[Data extracted from a collection]
####

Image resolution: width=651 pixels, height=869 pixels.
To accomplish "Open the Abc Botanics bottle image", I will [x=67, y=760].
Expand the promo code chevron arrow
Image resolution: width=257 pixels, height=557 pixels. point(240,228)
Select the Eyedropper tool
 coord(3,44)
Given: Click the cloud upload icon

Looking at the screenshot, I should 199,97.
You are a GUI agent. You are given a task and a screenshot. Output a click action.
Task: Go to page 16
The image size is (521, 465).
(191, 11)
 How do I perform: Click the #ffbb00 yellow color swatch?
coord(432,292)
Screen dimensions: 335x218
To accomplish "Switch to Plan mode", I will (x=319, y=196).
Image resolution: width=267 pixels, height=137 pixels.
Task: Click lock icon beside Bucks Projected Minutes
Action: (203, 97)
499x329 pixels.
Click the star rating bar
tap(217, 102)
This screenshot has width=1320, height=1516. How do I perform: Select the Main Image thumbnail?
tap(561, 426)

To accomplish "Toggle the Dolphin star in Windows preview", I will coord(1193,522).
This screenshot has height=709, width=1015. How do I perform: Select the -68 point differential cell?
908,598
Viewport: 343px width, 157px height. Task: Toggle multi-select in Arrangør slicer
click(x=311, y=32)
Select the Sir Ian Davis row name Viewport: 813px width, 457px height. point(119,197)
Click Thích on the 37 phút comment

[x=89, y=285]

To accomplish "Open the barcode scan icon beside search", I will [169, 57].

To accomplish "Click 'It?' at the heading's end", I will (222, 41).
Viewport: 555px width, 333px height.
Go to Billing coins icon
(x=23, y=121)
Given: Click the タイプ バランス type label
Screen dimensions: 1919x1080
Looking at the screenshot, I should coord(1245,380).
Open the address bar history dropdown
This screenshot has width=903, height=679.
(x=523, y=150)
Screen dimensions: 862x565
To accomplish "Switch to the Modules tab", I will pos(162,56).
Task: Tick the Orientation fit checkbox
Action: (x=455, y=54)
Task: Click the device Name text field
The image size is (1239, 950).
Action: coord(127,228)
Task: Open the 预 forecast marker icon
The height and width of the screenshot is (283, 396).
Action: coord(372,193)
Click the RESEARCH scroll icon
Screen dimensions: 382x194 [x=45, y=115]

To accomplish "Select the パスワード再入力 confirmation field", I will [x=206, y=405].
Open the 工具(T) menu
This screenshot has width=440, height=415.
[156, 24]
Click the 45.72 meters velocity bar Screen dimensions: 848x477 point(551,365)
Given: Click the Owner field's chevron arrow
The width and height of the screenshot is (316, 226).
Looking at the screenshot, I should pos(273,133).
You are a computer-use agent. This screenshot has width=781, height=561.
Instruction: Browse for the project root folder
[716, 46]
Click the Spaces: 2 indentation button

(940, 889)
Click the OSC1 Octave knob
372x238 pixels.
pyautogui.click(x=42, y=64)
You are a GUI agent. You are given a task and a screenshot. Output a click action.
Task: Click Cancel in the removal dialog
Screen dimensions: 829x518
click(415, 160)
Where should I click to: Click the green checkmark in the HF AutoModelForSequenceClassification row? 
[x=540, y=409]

####

- [The problem]:
The records above are to be printed in full, exactly as they appear.

- [Answer section]:
Image resolution: width=651 pixels, height=869 pixels.
To accomplish "Open the Abc Botanics bottle image", I will [x=67, y=760].
Expand the promo code chevron arrow
Image resolution: width=257 pixels, height=557 pixels. point(240,228)
Select the Eyedropper tool
 coord(3,44)
Given: Click the cloud upload icon

Looking at the screenshot, I should 199,97.
You are a GUI agent. You are given a task and a screenshot. Output a click action.
Task: Go to page 16
The image size is (521, 465).
(191, 11)
 How do I perform: Click the #ffbb00 yellow color swatch?
coord(432,292)
Screen dimensions: 335x218
To accomplish "Switch to Plan mode", I will (x=319, y=196).
Image resolution: width=267 pixels, height=137 pixels.
Task: Click lock icon beside Bucks Projected Minutes
Action: (203, 97)
499x329 pixels.
Click the star rating bar
tap(217, 102)
This screenshot has width=1320, height=1516. How do I perform: Select the Main Image thumbnail?
tap(561, 426)

To accomplish "Toggle the Dolphin star in Windows preview", I will coord(1193,522).
This screenshot has height=709, width=1015. How do I perform: Select the -68 point differential cell?
908,598
Viewport: 343px width, 157px height. Task: Toggle multi-select in Arrangør slicer
click(x=311, y=32)
Select the Sir Ian Davis row name Viewport: 813px width, 457px height. point(119,197)
Click Thích on the 37 phút comment

[x=89, y=285]

To accomplish "Open the barcode scan icon beside search", I will [169, 57].

To accomplish "Click 'It?' at the heading's end", I will (222, 41).
Viewport: 555px width, 333px height.
Go to Billing coins icon
(x=23, y=121)
Given: Click the タイプ バランス type label
Screen dimensions: 1919x1080
Looking at the screenshot, I should coord(1245,380).
Open the address bar history dropdown
This screenshot has width=903, height=679.
(x=523, y=150)
Screen dimensions: 862x565
To accomplish "Switch to the Modules tab", I will pos(162,56).
Task: Tick the Orientation fit checkbox
Action: (x=455, y=54)
Task: Click the device Name text field
The image size is (1239, 950).
Action: coord(127,228)
Task: Open the 预 forecast marker icon
The height and width of the screenshot is (283, 396).
Action: coord(372,193)
Click the RESEARCH scroll icon
Screen dimensions: 382x194 [x=45, y=115]

To accomplish "Select the パスワード再入力 confirmation field", I will [x=206, y=405].
Open the 工具(T) menu
This screenshot has width=440, height=415.
[156, 24]
Click the 45.72 meters velocity bar Screen dimensions: 848x477 point(551,365)
Given: Click the Owner field's chevron arrow
The width and height of the screenshot is (316, 226).
Looking at the screenshot, I should pos(273,133).
You are a computer-use agent. This screenshot has width=781, height=561.
Instruction: Browse for the project root folder
[716, 46]
Click the Spaces: 2 indentation button

(940, 889)
Click the OSC1 Octave knob
372x238 pixels.
pyautogui.click(x=42, y=64)
You are a GUI agent. You are given a task and a screenshot. Output a click action.
Task: Click Cancel in the removal dialog
Screen dimensions: 829x518
click(415, 160)
Where should I click to: Click the green checkmark in the HF AutoModelForSequenceClassification row? 
[x=540, y=409]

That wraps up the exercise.